The announcement followed a Sunday Star-Times column by Andrea Vance, who called for public organisations and politicians to depart from the platform.
(You can read the column titled ‘Every official tweet is a nod to child abuse’ here.)
“The social media giant is accused of enabling users to create sexualised images, including of minors and victims of the Crans-Montana ski-lodge fire,” she wrote.
“Meanwhile, in New Zealand… Christopher Luxon, Winston Peters, David Seymour and Chris Hipkins continue to compose official tweets on that very same platform.”
Several other organisations - including Stuff - have previously announced they would stop using X. You see Stuff’s rationale here.
On Friday afternoon Vance told Stuff: “There have been serious investigations and allegations relating to child sexual abuse material and the effectiveness of moderation on X.
“When those issues are live and unresolved, public institutions have to ask whether their presence lends credibility to an environment where such harms are not being adequately addressed.
“This isn’t about culture wars or silencing debate. It’s about child protection and the duty of institutions to model standards that put safety first. Public bodies should communicate in spaces that uphold the law, protect the vulnerable, and can be trusted by the communities they serve.
“If this decision contributes to a wider push for stronger accountability and safer digital spaces, that can only be a good thing.“
The account, operated by the Office of the Clerk of the House of Representatives, previously posted on the social media platform to alert people when oral questions and answers were available on the parliamentary website, or when laws were given Royal Assent.
Clerk of the House David Wilson told Stuff he decided to put a stop the practice, as he could no longer support the platform.
“I stopped it because of the news I had seen about the way X’s AI chatbot Grok can be used to generate deepfake nudes and child exploitation material,” he said.
“It didn’t feel right for my organisation to use a platform that allowed that to happen, and didn’t seem to be doing anything about it.”
However, NZ First leader Peters has since gone on X himself to query why the decision was made without consulting Parliament.
“This is how freedoms are lost - by unilateral decision making being made by moral virtue signalling - where someone seeks to do one thing but causes damage to other freedoms.
“Neither the Clerk nor the Speaker’s Office are the moral compass for 123 MPs let alone 5.3 million New Zealanders.”
Wilson told Stuff he was not satisfied with X’s response to the innappropriate use of its platform.
“Although the account is operated by me, it is called @NZParliament.

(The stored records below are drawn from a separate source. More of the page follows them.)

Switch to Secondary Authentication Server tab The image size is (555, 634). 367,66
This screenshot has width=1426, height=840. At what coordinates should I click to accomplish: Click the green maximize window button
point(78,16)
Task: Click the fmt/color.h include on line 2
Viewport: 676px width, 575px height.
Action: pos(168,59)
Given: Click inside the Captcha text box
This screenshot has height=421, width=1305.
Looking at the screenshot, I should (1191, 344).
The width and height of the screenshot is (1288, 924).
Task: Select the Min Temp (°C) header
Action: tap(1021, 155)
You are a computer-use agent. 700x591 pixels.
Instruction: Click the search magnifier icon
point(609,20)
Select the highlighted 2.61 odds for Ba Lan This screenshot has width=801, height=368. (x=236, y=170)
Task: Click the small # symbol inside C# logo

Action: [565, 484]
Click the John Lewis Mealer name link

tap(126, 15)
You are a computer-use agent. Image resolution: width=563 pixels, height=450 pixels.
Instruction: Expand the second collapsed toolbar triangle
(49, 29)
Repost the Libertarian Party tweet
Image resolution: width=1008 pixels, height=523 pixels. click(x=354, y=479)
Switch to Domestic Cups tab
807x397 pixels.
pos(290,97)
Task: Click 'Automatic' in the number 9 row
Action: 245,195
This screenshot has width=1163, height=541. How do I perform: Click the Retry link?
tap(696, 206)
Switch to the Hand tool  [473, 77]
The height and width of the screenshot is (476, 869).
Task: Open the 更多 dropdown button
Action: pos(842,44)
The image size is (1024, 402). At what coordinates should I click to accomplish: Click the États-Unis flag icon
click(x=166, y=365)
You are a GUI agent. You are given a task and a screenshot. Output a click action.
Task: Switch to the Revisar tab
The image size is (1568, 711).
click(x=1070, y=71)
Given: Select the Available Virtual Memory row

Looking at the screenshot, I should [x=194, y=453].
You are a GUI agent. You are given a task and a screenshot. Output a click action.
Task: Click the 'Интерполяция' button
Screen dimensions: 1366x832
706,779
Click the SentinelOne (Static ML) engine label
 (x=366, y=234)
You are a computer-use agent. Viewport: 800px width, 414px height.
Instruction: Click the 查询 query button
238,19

And when Parliament uses something, it looks like it is endorsing it. So it didn’t feel right,” he said.
The updates regarding Royal Assent would now be posted on Facebook, while oral question and answers could be found on the Parliament website.
Wilson previously decided to stop enabling comments on Select Committees live streams.
“That got to such a volume of comments, including some that were objectionable, that we couldn’t moderate them all. So we turned those off,” he said.